» **Dataset items**
************

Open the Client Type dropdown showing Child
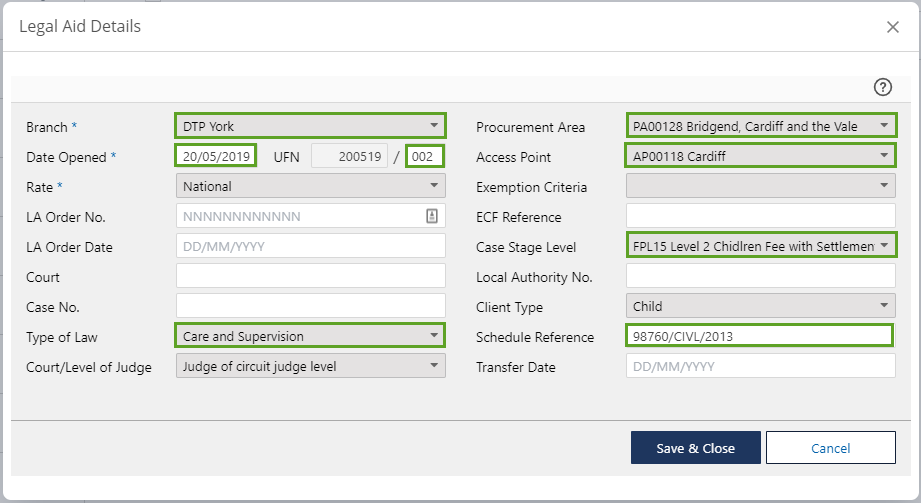 [760, 306]
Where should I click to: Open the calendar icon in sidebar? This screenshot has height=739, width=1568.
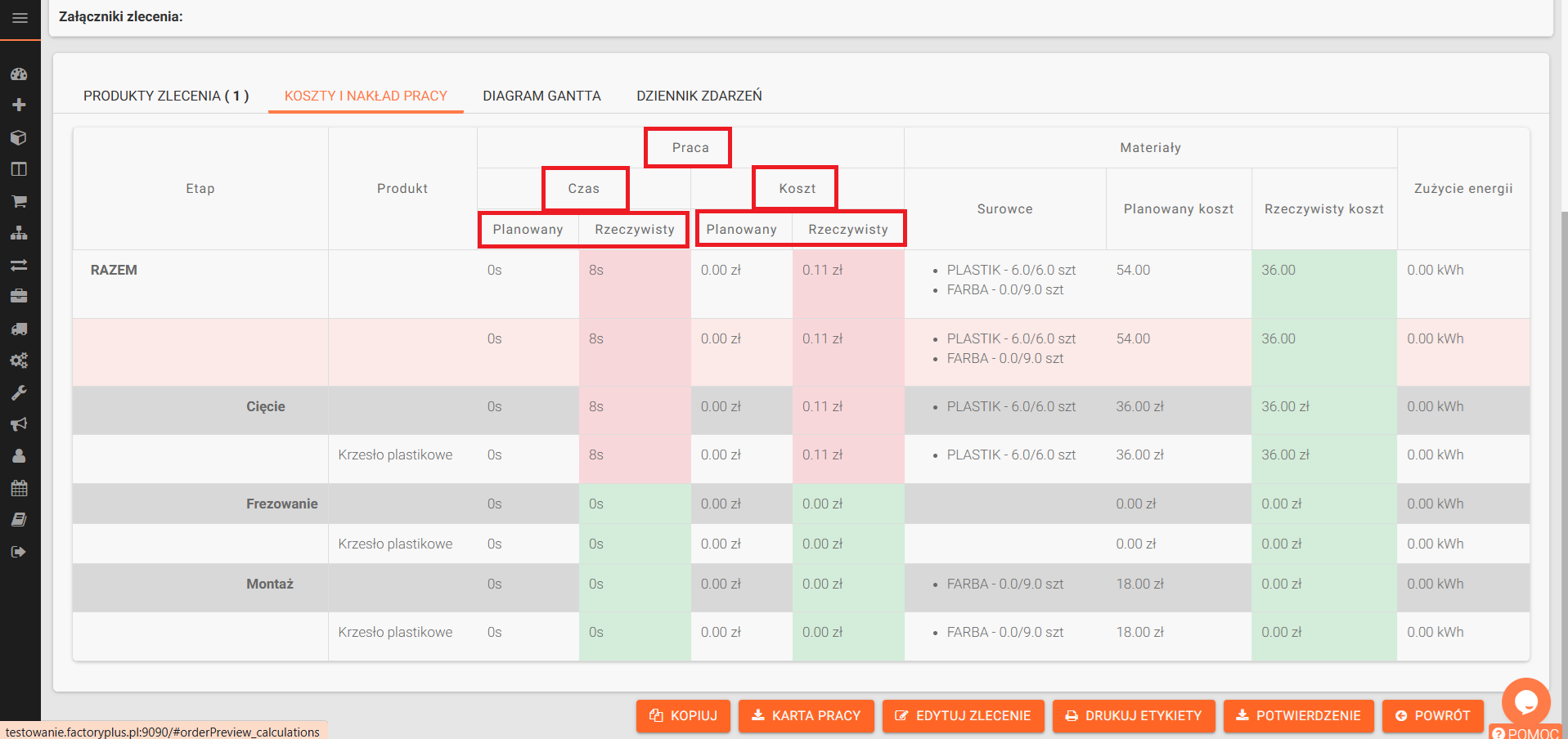19,488
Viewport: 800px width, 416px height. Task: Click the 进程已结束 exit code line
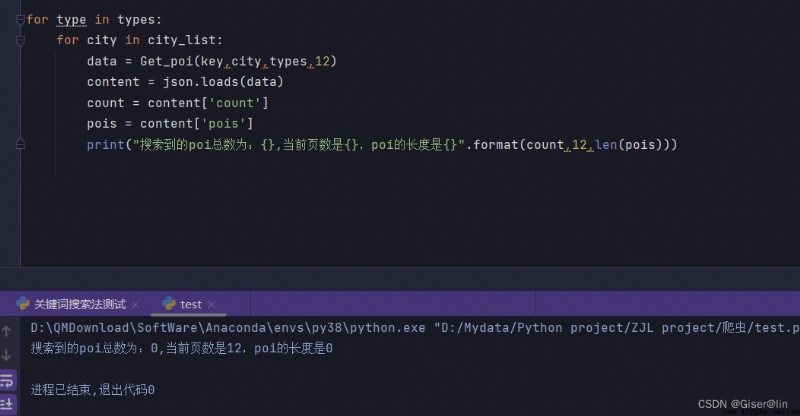[x=92, y=390]
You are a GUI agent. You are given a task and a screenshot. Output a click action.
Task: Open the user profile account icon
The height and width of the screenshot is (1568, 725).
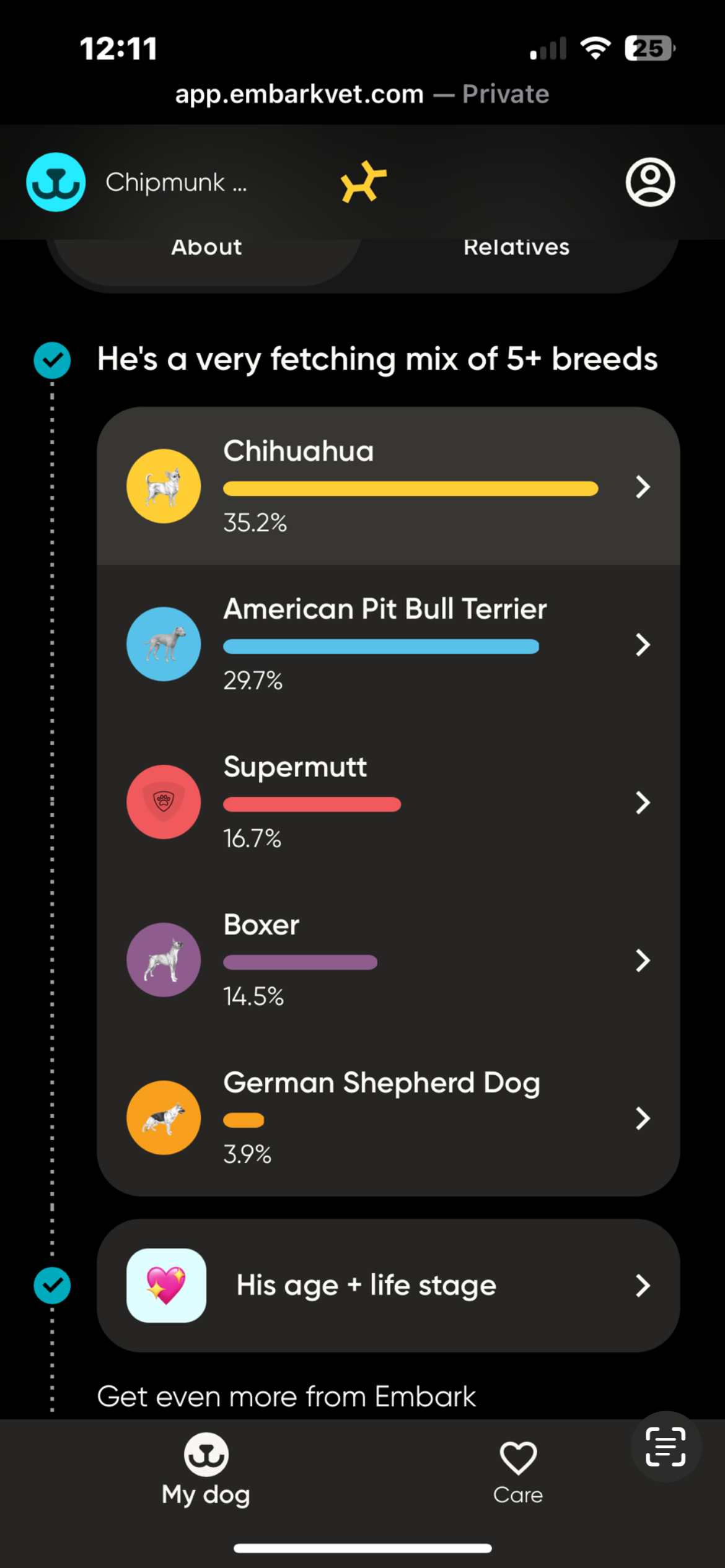click(650, 182)
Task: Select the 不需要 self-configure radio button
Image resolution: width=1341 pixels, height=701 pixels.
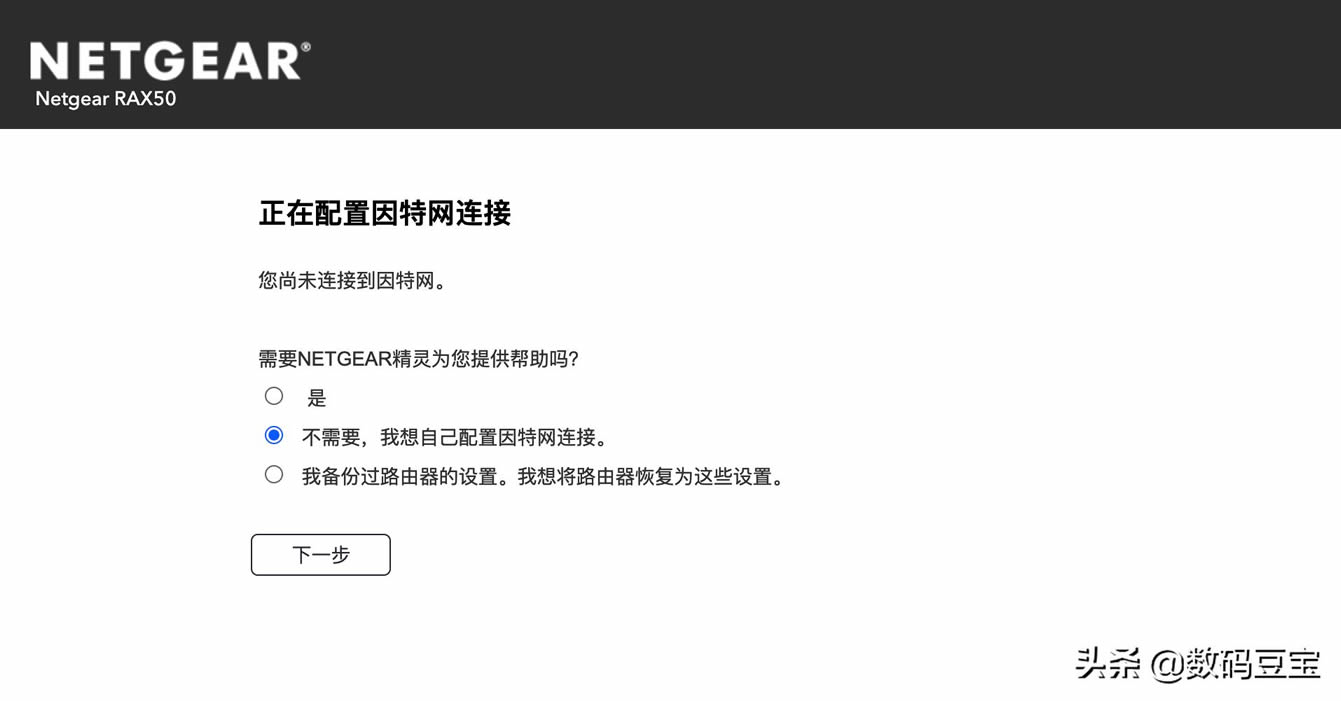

************

» **Work required**
Exactly as written, repeat the lines from the beginning of the entries up to and including the line with "Task: Open the user profile account icon", but not the pictures.

» **Exercise response**
Open the Client Type dropdown showing Child
 [760, 306]
Where should I click to: Open the calendar icon in sidebar? This screenshot has height=739, width=1568.
19,488
Viewport: 800px width, 416px height. Task: Click the 进程已结束 exit code line
[x=92, y=390]
You are a GUI agent. You are given a task and a screenshot. Output a click action.
Task: Open the user profile account icon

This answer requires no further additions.